Forest Vs. Trees

Humankind owes its origins to forests. In return, we have been reshaping them for our own uses ever since we learned to use tools and fire.

Jeffrey James terrarium. Image: Jeffrey James

Jeffrey James terrarium.
Image: Jeffrey James

I’ve told the story before of how an Indonesian palm oil trader once explained to me, many years ago, that I needn’t worry about deforestation in Indonesia. Why? Because the indigenous forests had been mostly cleared to make way for palm oil plantations. There was nothing left to worry about any more.

I’ll say one thing for the trader: He knew the difference between a forest and just a lot of trees. One is a habitat, the other is a plantation. Besides the fact that both include life we call trees, there’s not much similarity between the two.

Clear Cut, an installation project by Kjellgren Kaminsky Architecture. Photo: Kjellgren Kaminsky Architecture/Flickr

Clear Cut, an installation project by Kjellgren Kaminsky Architecture.
Photo: Kjellgren Kaminsky Architecture/Flickr

I lived deep in a forest for part of my youth, on a property bordered on two sides by national park and on the other two by undeveloped forest land. The forest was mostly old growth, a rich and varied recipe of bay laurel trees, madrone and manzanita, coastal oak, and the higher one went up the ridge, Bishop pine. The undergrowth was thick and we made paths through hip-high ferns draped in spiderwebs and huckleberry bushes that stained clothing and skin purple. In the spring, small clearings that received direct sunlight would burst forth in carpets of wild iris and forget-me-not.
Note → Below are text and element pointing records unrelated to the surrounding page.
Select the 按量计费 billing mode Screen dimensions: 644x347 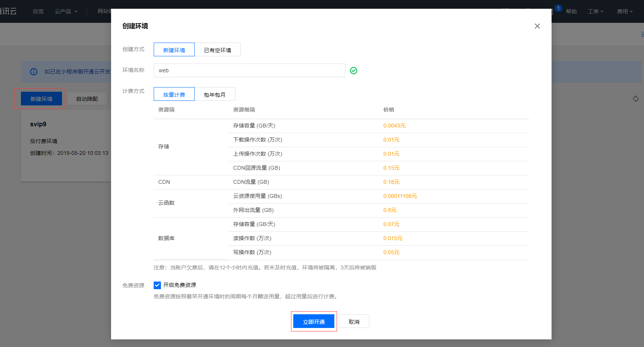click(174, 94)
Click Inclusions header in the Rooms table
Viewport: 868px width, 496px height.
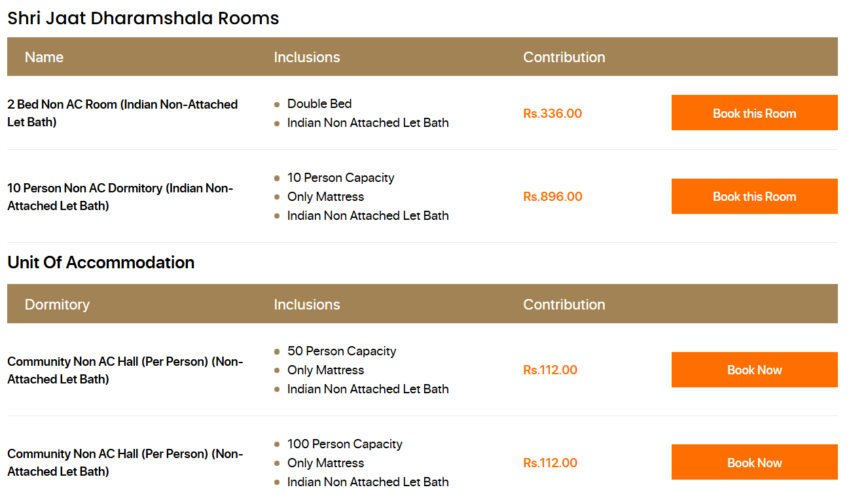(x=306, y=58)
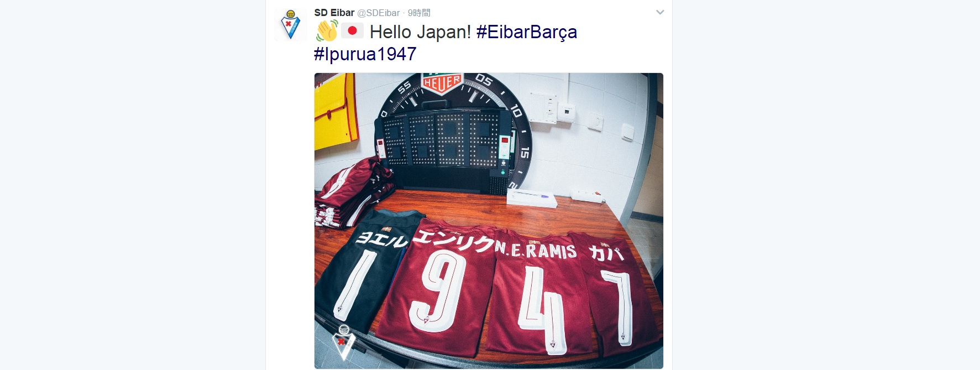
Task: Open the tweet timestamp link
Action: [419, 13]
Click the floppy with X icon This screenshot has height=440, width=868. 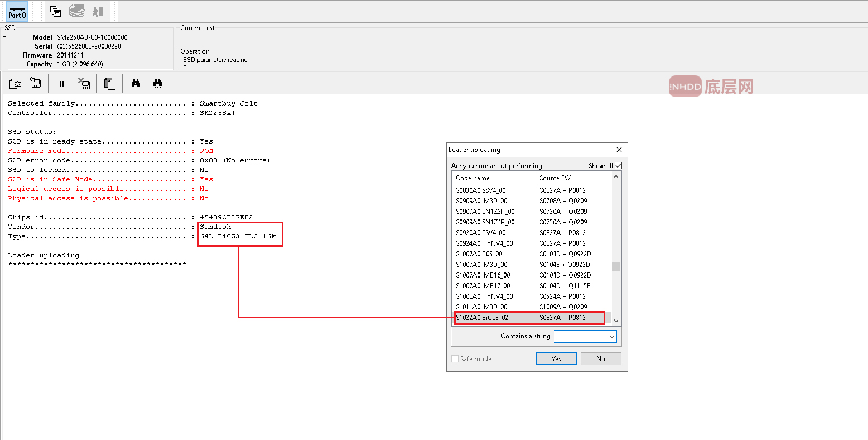click(x=84, y=84)
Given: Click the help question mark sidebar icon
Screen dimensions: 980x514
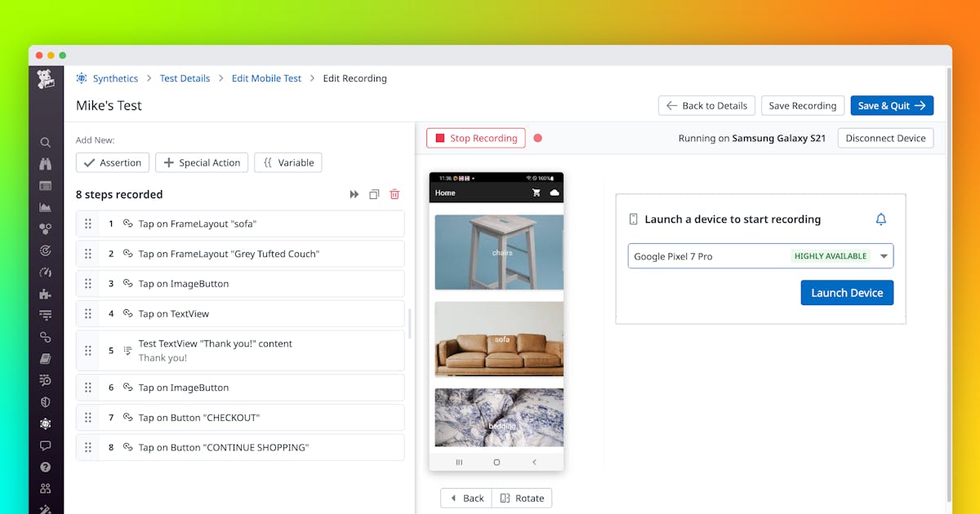Looking at the screenshot, I should (46, 467).
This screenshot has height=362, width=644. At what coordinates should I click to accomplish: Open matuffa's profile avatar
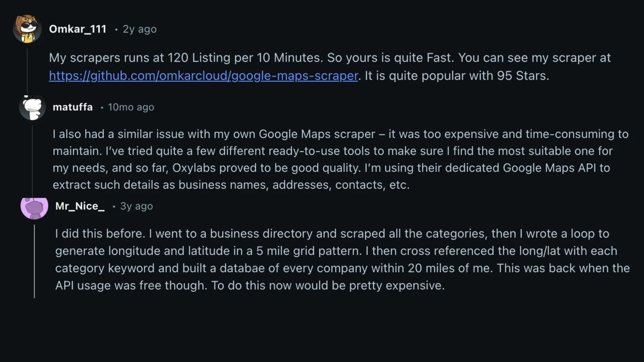tap(32, 107)
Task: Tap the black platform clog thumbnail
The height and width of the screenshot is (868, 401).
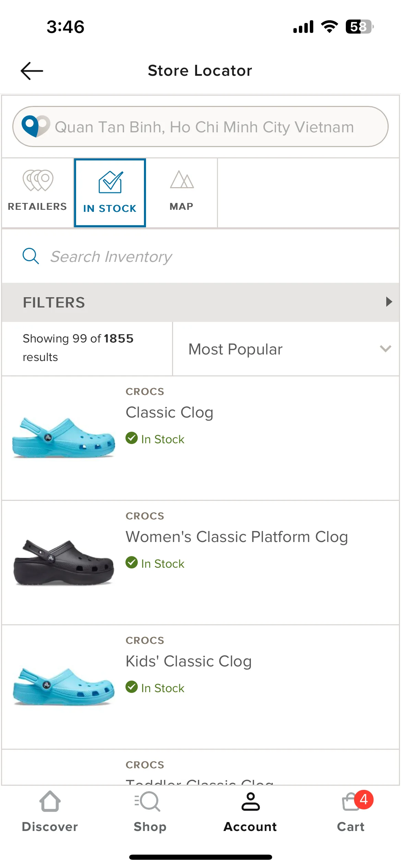Action: pyautogui.click(x=64, y=562)
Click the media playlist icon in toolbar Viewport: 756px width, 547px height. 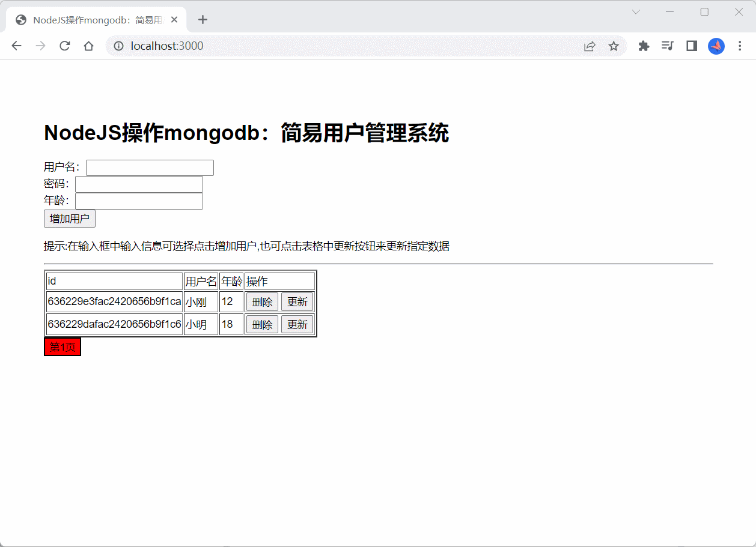(x=667, y=46)
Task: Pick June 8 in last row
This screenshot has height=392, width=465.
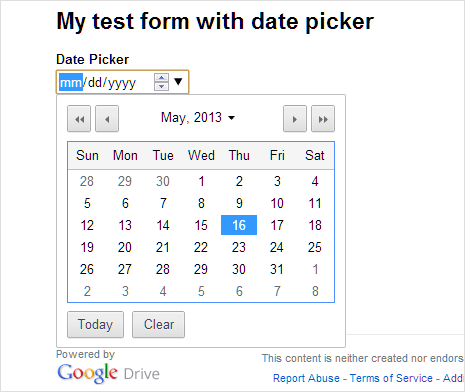Action: [315, 291]
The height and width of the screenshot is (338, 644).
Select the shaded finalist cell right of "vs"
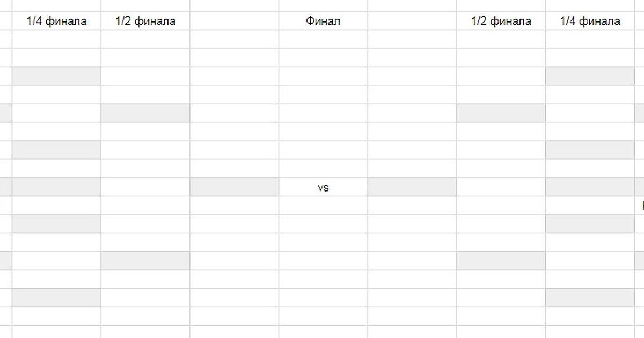tap(412, 187)
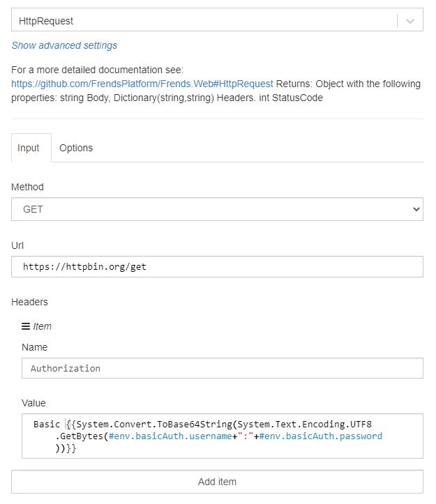Viewport: 436px width, 504px height.
Task: Click inside the HttpRequest task selector field
Action: pos(202,21)
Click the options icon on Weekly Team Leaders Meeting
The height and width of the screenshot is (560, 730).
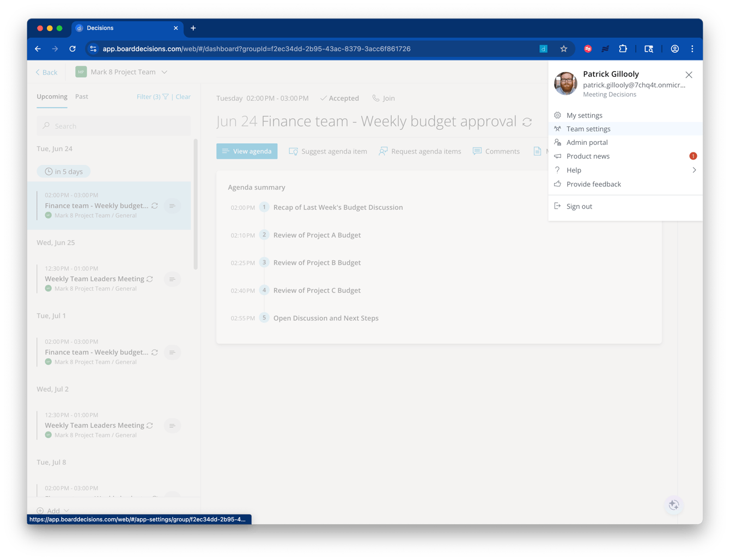(172, 278)
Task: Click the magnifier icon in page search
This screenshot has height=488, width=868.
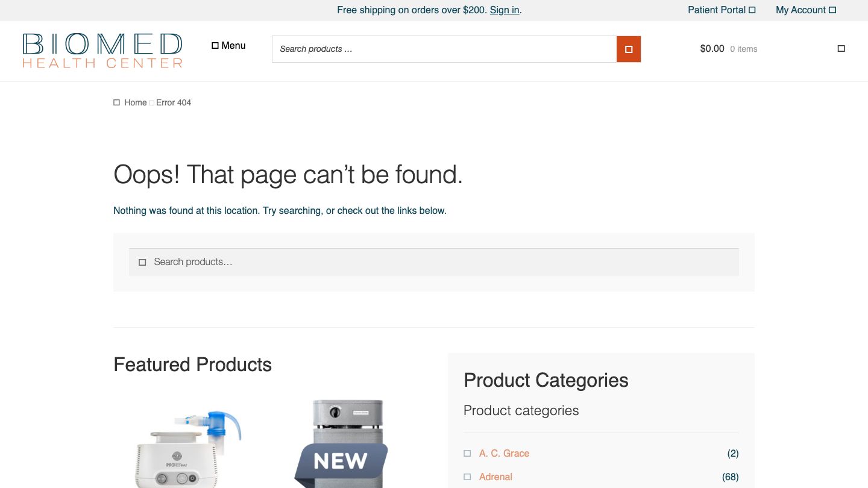Action: coord(142,263)
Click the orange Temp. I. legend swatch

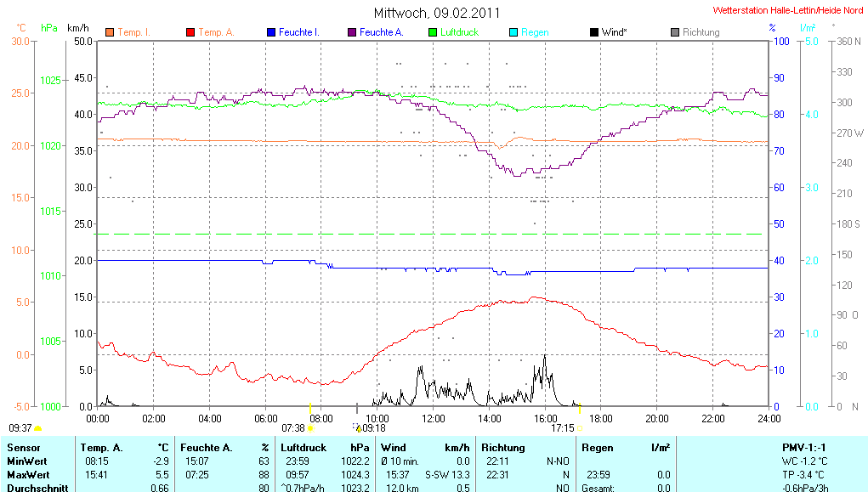(x=109, y=32)
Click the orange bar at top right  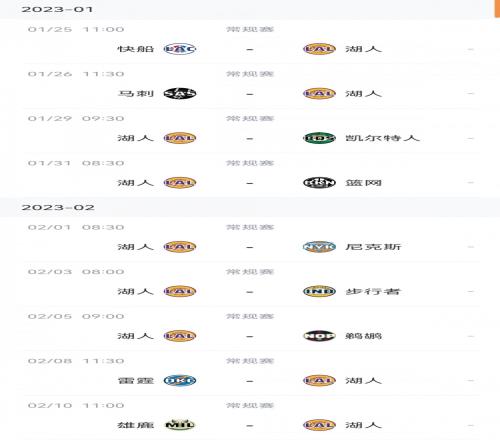click(x=497, y=8)
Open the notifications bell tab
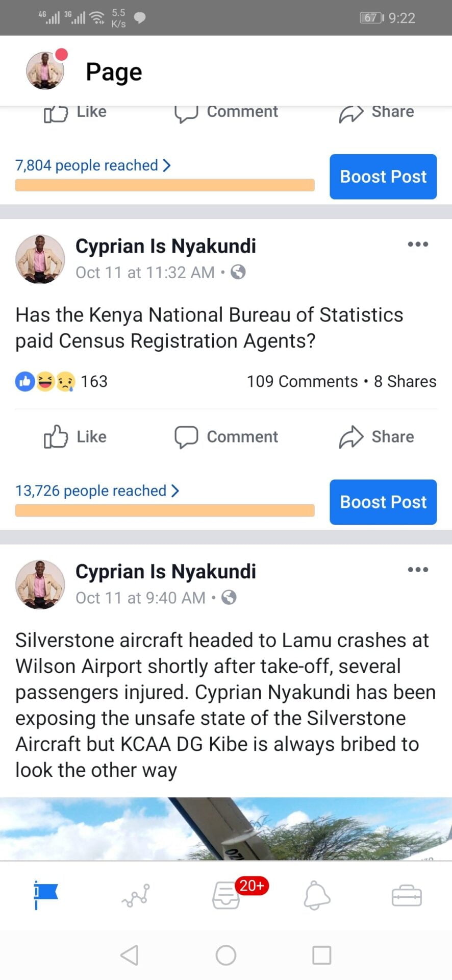Viewport: 452px width, 980px height. point(317,895)
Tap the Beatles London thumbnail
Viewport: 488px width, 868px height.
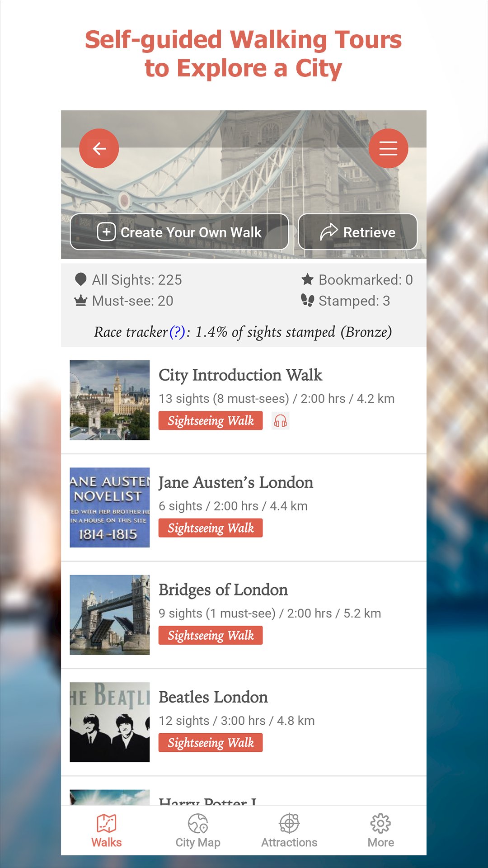pyautogui.click(x=110, y=722)

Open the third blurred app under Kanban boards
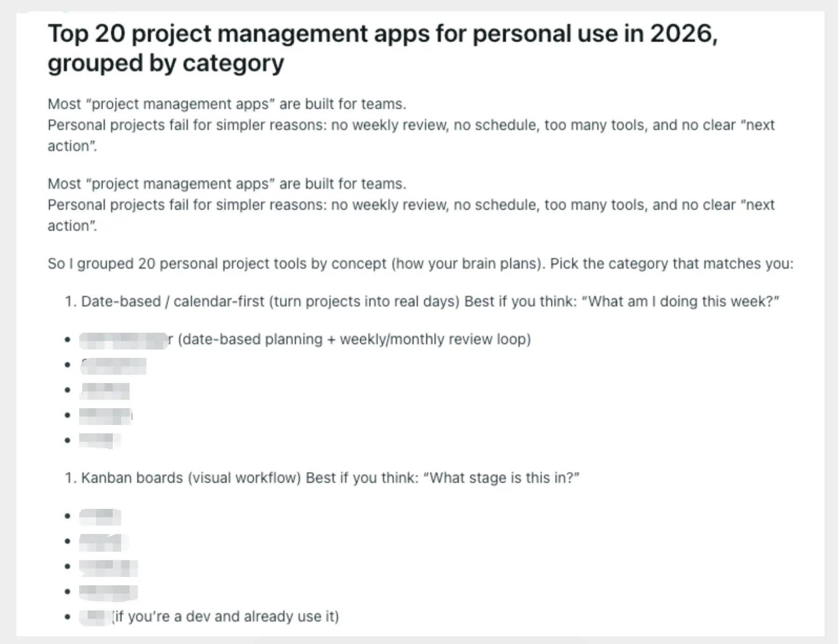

The forest was only in this condition, more or less untouched except for the occasional dirt road or small cabin, because of the Point Reyes National Seashore. In the 1950s, rather than open the coastal ridge to logging, the government declared it a park. When I was growing up, most of the land that had remained private was still unbuilt. It was idyllic and the experience of living there has stayed with me for life.

Jeffrey James terrarium. Photo: Carlton/Jeffrey James

Jeffrey James terrarium.
Photo: Carlton/Jeffrey James

California has a wealth of old growth forest, but as elsewhere, many of the original forests have been logged and replanted, clear-cut for commercial use, or obliterated in mountain-top removal mining . Like greed, deforestation and (sometimes) reforestation are a human habit. When we look out over temperate forests these days, what we usually see is a sea of dark green conifer – undemanding, quick-growing, commercially useful. Other climates see, well, palm oil plantations. Or farmland. Or oil and coal fields.

Land use choices are often offered up as decision between economic prosperity or stagnation; a forest is all that’s in the way of progress, and anyway, ersatz trees can be replanted elsewhere.

Jeffrey James terrarium. Photo: Jeffrey James

Jeffrey James terrarium.
Photo: Jeffrey James

But reforestation can’t just be a buzzword used to placate or fulfil regulatory requirements with false forests. I’ve written before on the progress of industrial reforestation – this approach only takes on real value if the re-established forests are diverse. And that diversity is exactly what most ‘tree replacement’ projects are lacking. As it turns out, we aren’t as good at recreating nature as we’d like to believe.

A recent study, limited to Europe, suggests that the conifer forests planted in Europe over the past two centuries contribute locally to warmer weather because the dark needles of conifer trees absorb sunlight more than the lighter leaves of a native mixed deciduous forest.

The old saying, you can’t see the forest for the trees, was never so true. Once you’ve known a real forest, you can’t be fooled.

Jeffrey James terrarium. Photo: Jeffrey James

Jeffrey James terrarium.
Photo: Jeffrey James

2 thoughts on “Forest Vs. Trees

  1. So true! Have you read “The Once and Future World: Nature As It Was, As It Is, As It Could Be”? (I know. Long title.) The author, J.B. Mackinnon, writes not just about species extinction but about “knowledge extinction”. Essentially, we “forget” what nature was once like, and so we don’t miss it and accept what our parents or grandparents might see as devastation as the new norm.

    • Haven’t read the book (though now plan to!), but the knowledge extinction also applies to setting conservation baselines – that is to say, when baselines for deforestation, biodiversity loss, etc. are set after the point when diversity was already been severely compromised (say, post 1980), then our expectations of what needs protection only reflect that point in time when ecosystems were completely altered.